From the line that contains "You are a computer-use agent." to the final line of the entries, return every line exactly and leave out all others.
○ ○ ○ ○ ○
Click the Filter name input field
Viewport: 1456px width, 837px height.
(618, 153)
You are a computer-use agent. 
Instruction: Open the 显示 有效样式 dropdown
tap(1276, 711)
○ ○ ○ ○ ○
▶ Output below
You are a computer-use agent. 
Instruction: Open the 显示 有效样式 dropdown
tap(1276, 711)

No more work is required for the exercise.